WORK TO BE COMPLETED:
The material below is to be copied exactly from the line with "You are a computer-use" up to and including the line with "Task: Click the", with nothing else kept and no pictures.

DATA EXTRACT:
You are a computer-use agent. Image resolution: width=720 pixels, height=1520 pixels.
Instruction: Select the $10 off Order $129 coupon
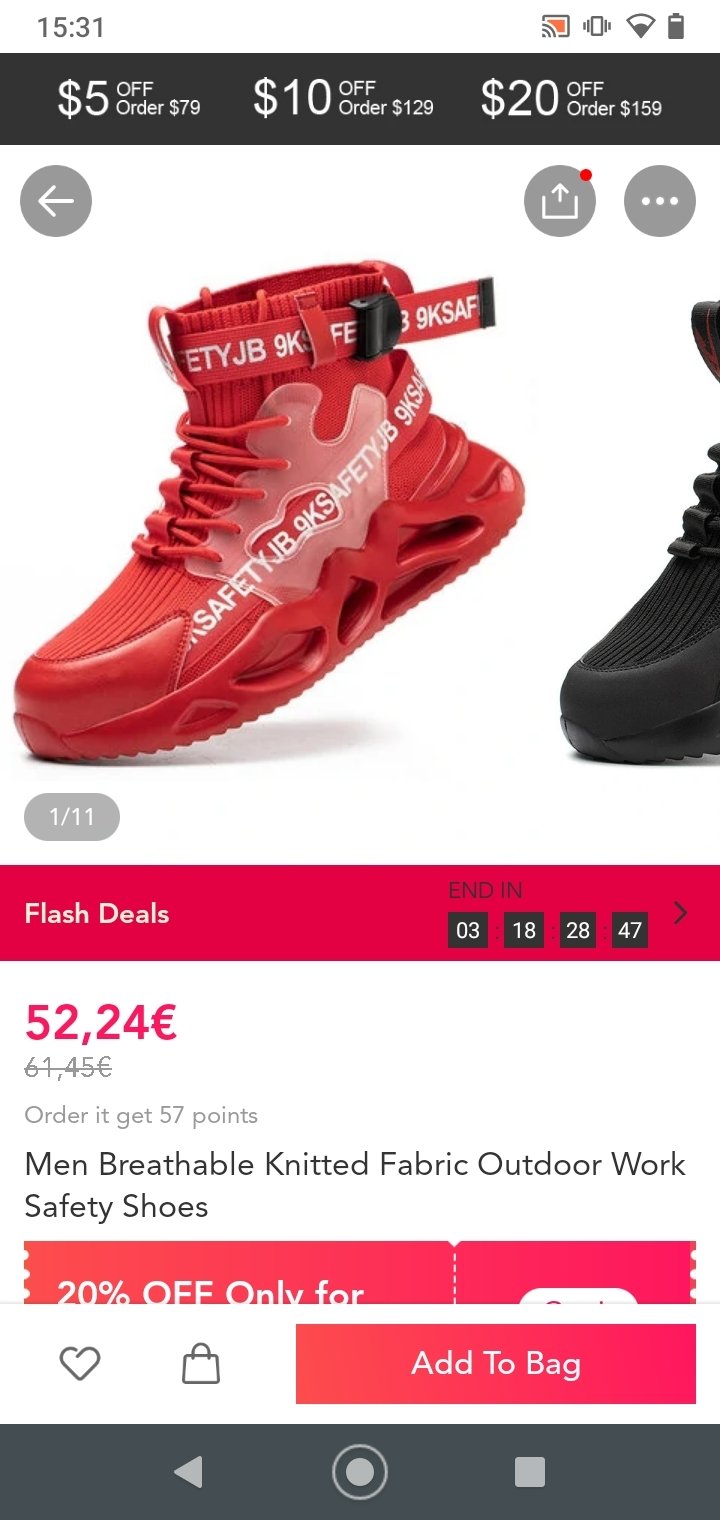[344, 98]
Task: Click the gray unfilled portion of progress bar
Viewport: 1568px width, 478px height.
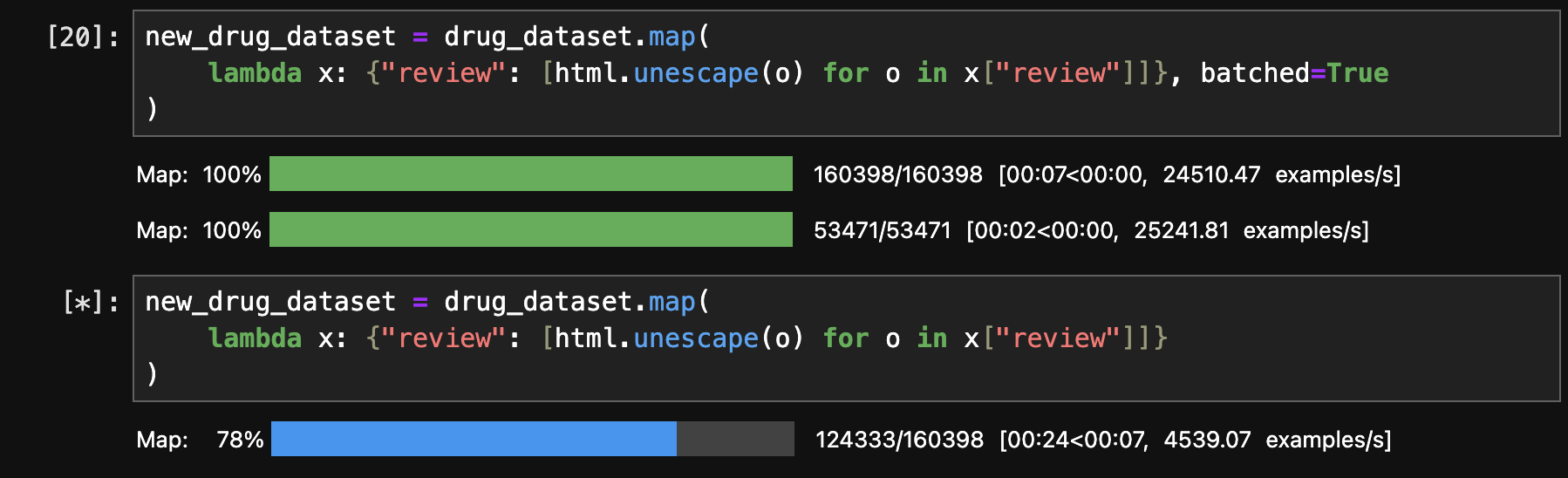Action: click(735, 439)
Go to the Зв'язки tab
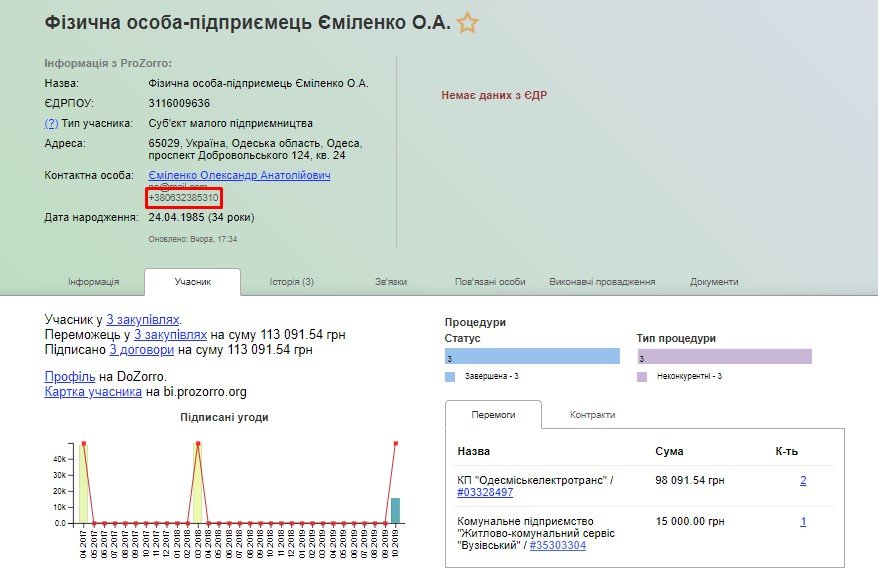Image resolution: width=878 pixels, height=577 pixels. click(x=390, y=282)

==

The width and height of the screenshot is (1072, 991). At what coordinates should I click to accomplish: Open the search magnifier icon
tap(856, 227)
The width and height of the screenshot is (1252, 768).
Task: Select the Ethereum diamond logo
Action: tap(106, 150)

EXERCISE ANSWER:
You are a computer-use agent. Image resolution: width=720 pixels, height=1520 pixels.
Instruction: Select the $10 off Order $129 coupon
[344, 98]
Task: Click the gray unfilled portion of progress bar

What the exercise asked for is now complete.